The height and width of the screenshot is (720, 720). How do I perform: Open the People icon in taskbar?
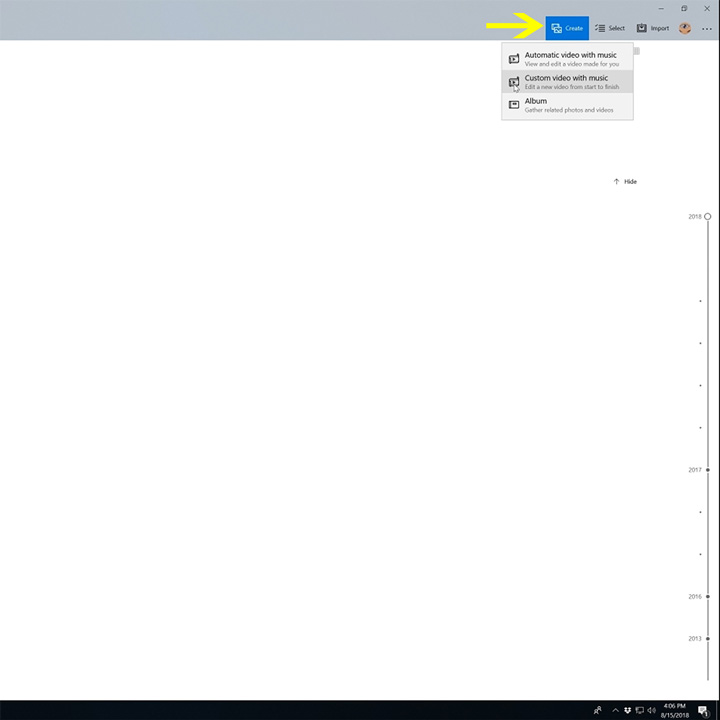point(598,710)
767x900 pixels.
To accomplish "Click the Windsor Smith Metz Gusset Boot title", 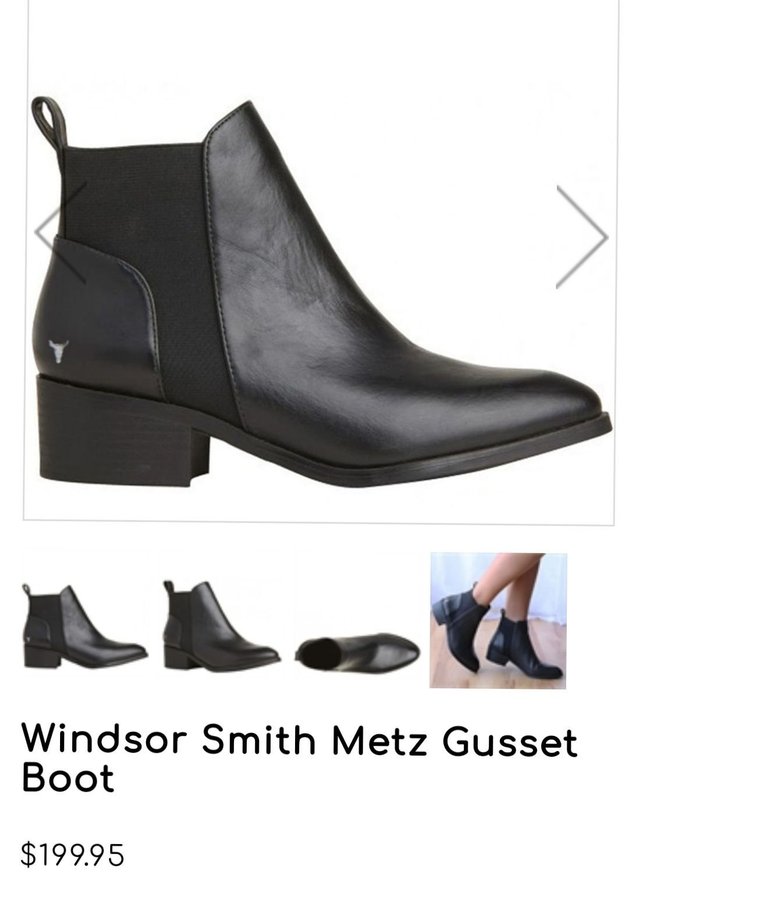I will click(299, 759).
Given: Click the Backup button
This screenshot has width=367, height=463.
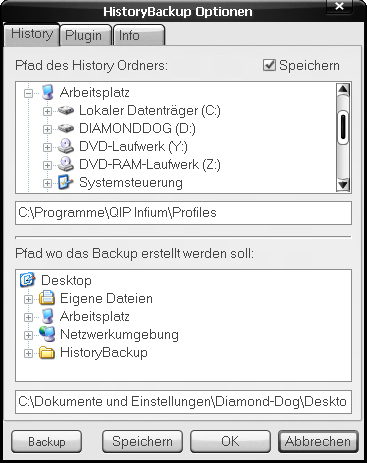Looking at the screenshot, I should pyautogui.click(x=47, y=442).
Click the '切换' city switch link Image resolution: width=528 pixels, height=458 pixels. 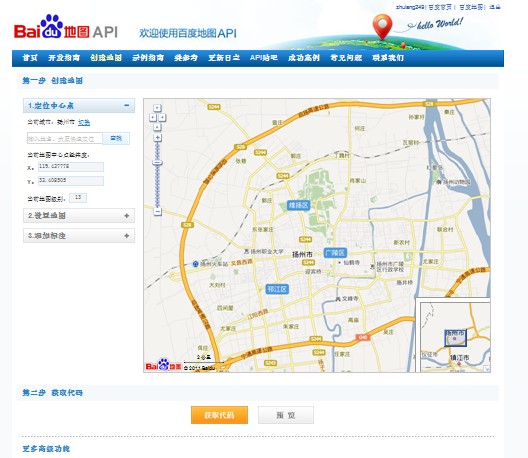[x=84, y=122]
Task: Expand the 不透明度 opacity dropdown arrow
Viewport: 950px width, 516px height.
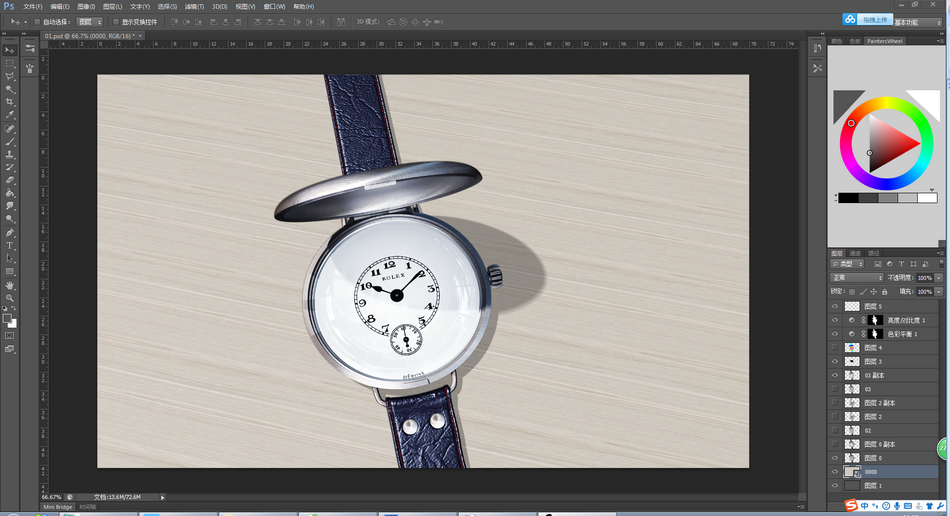Action: pos(939,277)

> **Required work**
Reproduce word for word the lines from the one containing "Task: Expand the 不透明度 opacity dropdown arrow" through the end of the data, both ends kept. Drop the pictures.

> **Task solution**
Task: Expand the 不透明度 opacity dropdown arrow
Viewport: 950px width, 516px height.
Action: pos(939,277)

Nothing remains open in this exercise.